WORK TO DO: Render the listing as a Markdown table with the columns Row and Listing line, covering everything from the line that contains "The height and width of the screenshot is (705, 740)." through the end of the listing, both ends included. Give one numbered row per line, skip blank lines, and leave the pictures out.
■ ■ ■ ■ ■ ■ ■
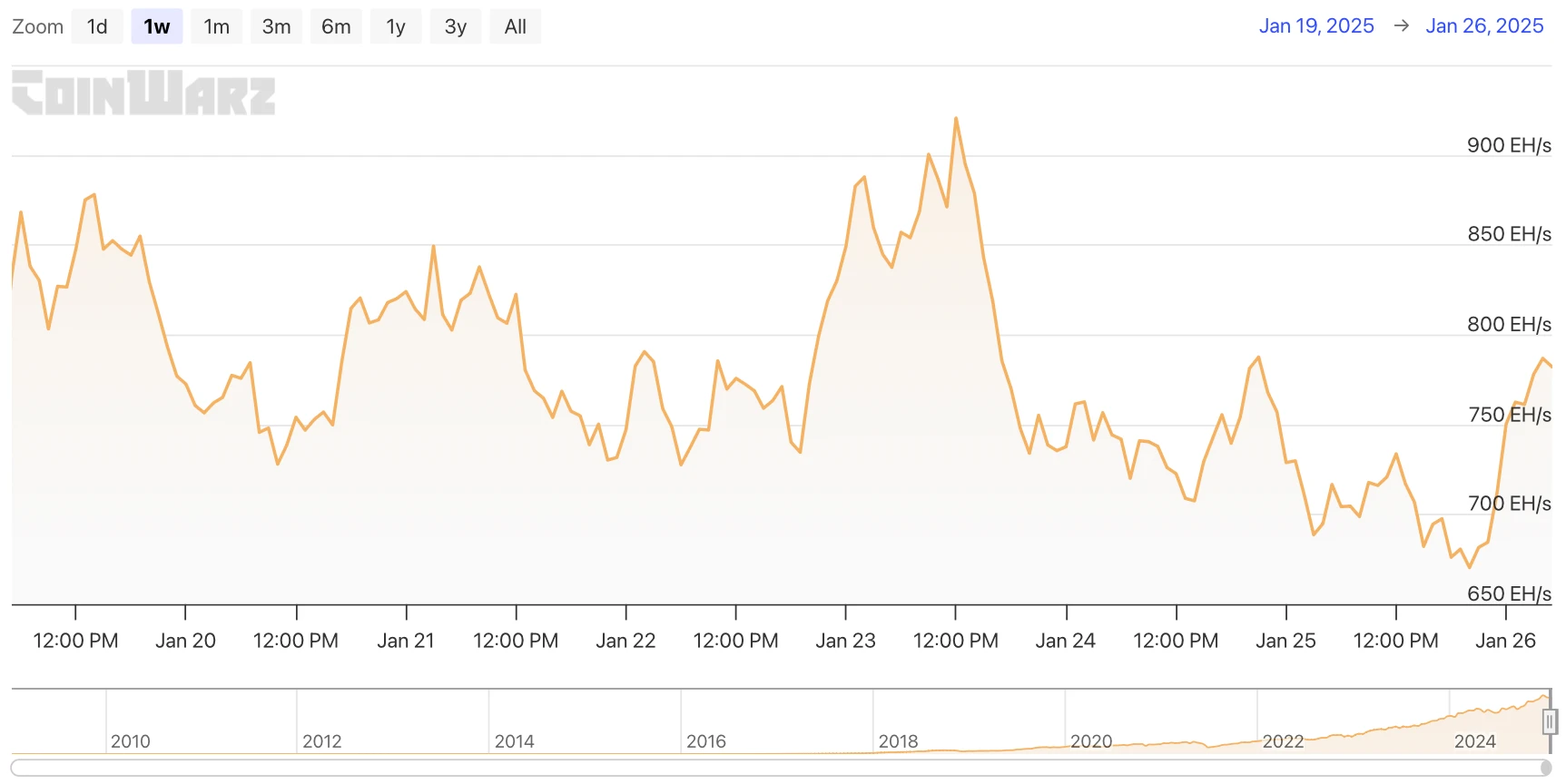Select the 1w zoom button
Image resolution: width=1566 pixels, height=784 pixels.
point(156,26)
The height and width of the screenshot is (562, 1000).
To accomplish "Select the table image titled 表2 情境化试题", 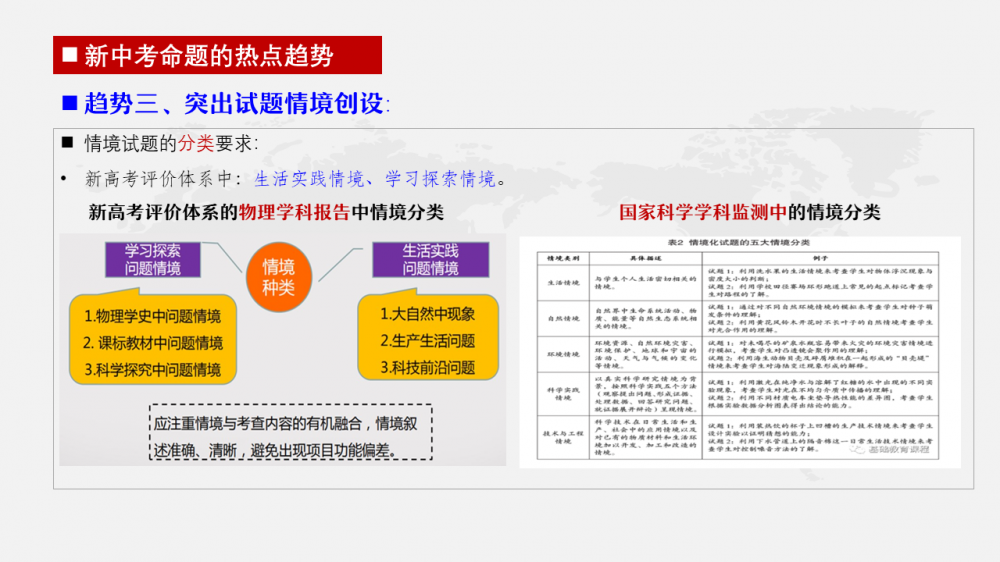I will [740, 352].
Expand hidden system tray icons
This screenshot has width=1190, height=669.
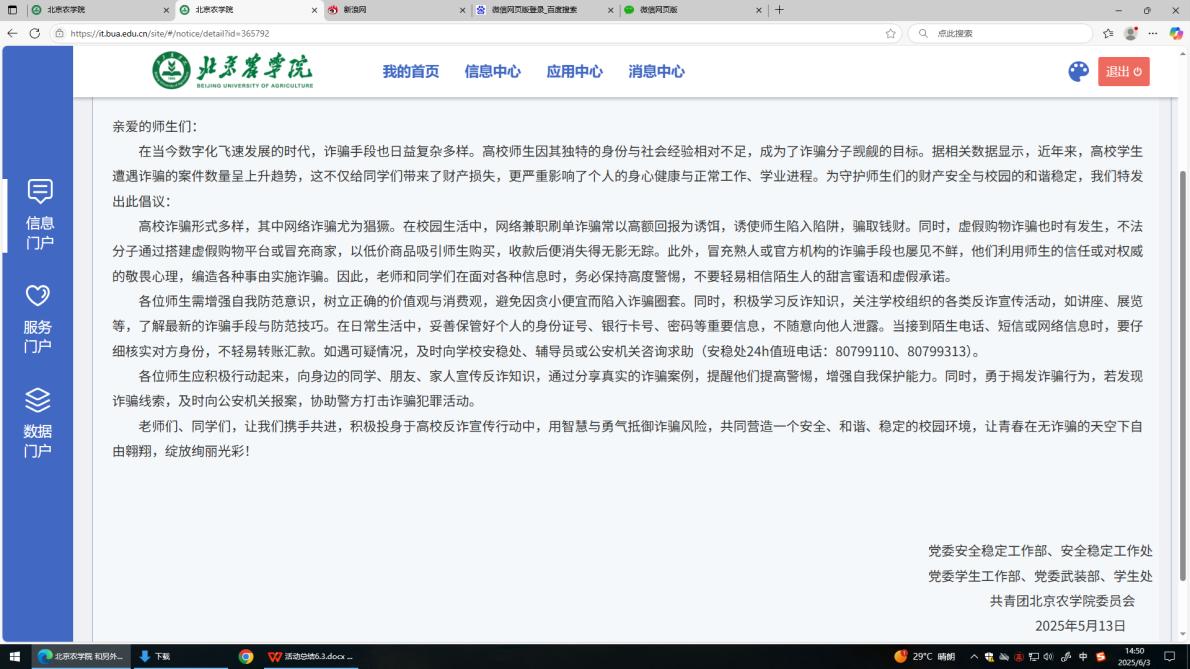point(974,657)
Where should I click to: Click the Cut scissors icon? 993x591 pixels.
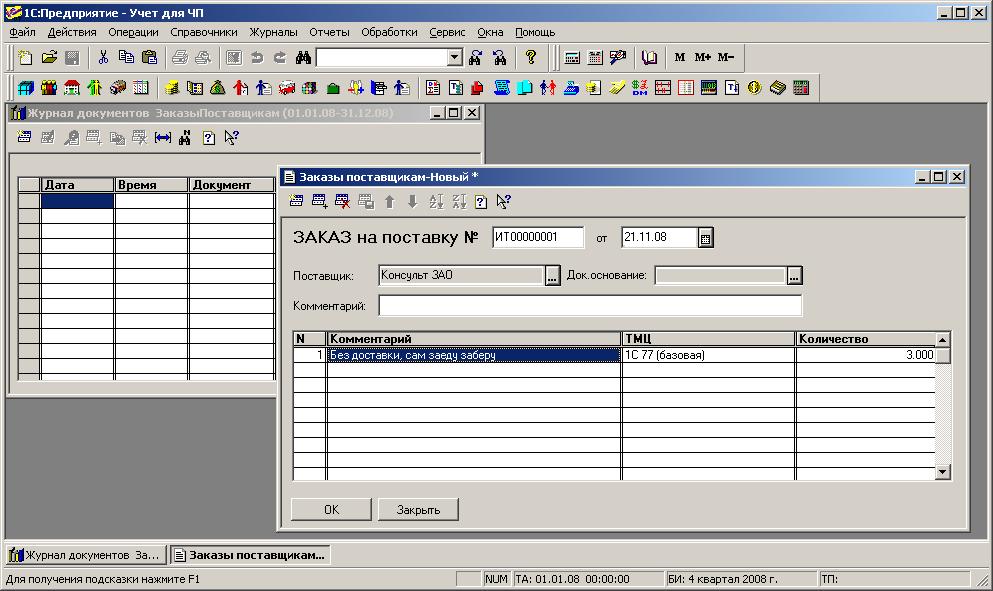coord(103,58)
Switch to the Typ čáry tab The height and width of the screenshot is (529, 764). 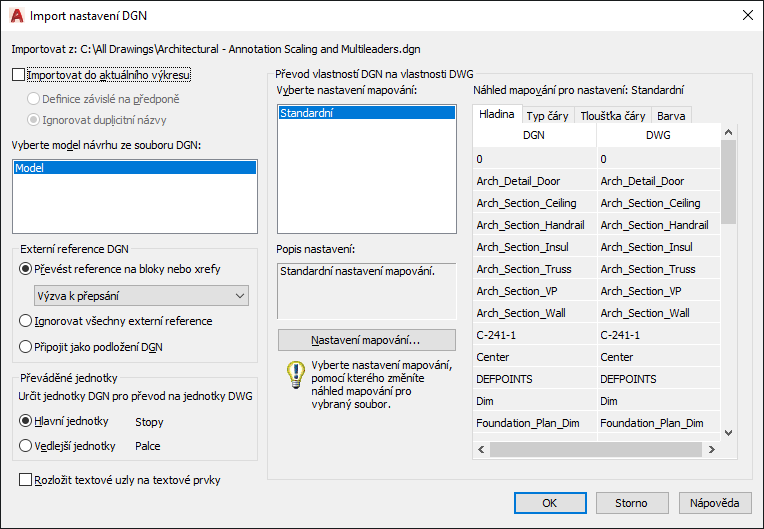pyautogui.click(x=547, y=116)
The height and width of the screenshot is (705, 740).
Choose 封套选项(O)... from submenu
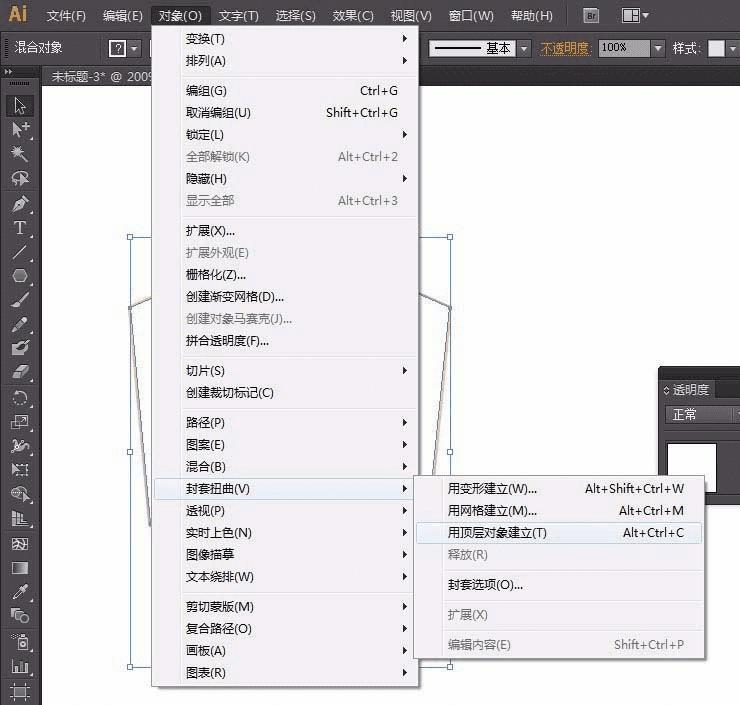coord(485,585)
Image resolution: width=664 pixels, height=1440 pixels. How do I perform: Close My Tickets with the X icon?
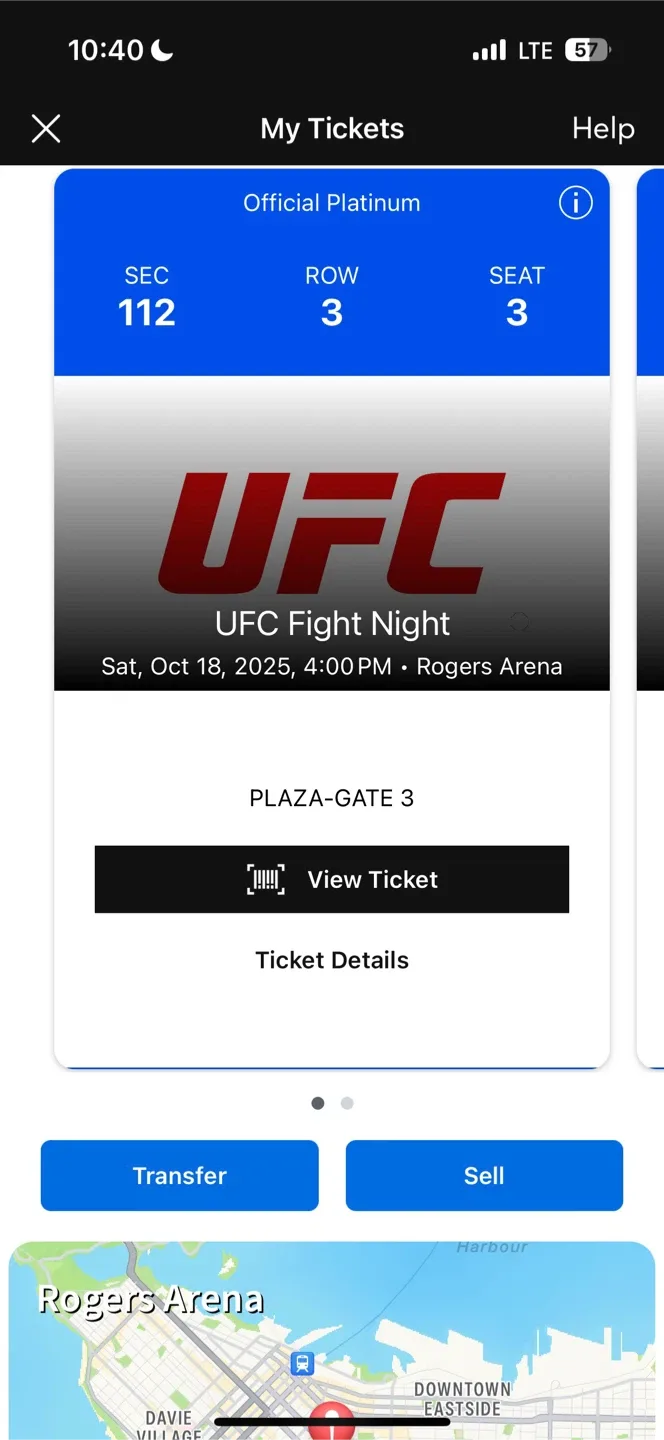pos(46,128)
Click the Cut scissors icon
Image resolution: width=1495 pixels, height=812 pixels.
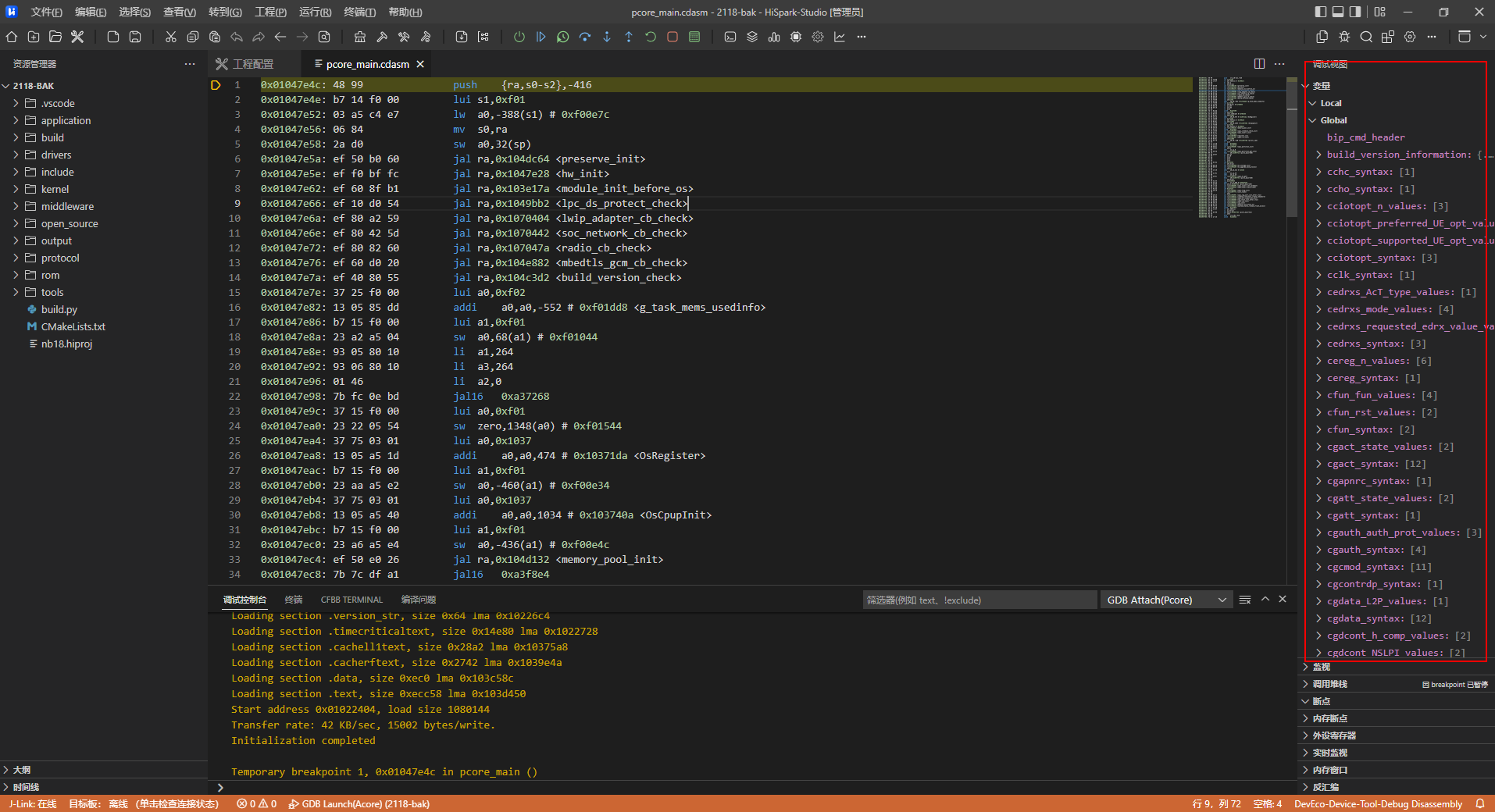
■ ■ ■ ■ ■ ■ ■
SOLUTION TO THE EXERCISE:
| Row | Listing line |
|---|---|
| 1 | The height and width of the screenshot is (705, 740). |
| 2 | Choose 封套选项(O)... from submenu |
| 3 | coord(485,585) |
| 4 | Image resolution: width=664 pixels, height=1440 pixels. How do I perform: Close My Tickets with the X icon? |
| 5 | pos(46,128) |
| 6 | Click the Cut scissors icon |
| 7 | Image resolution: width=1495 pixels, height=812 pixels. |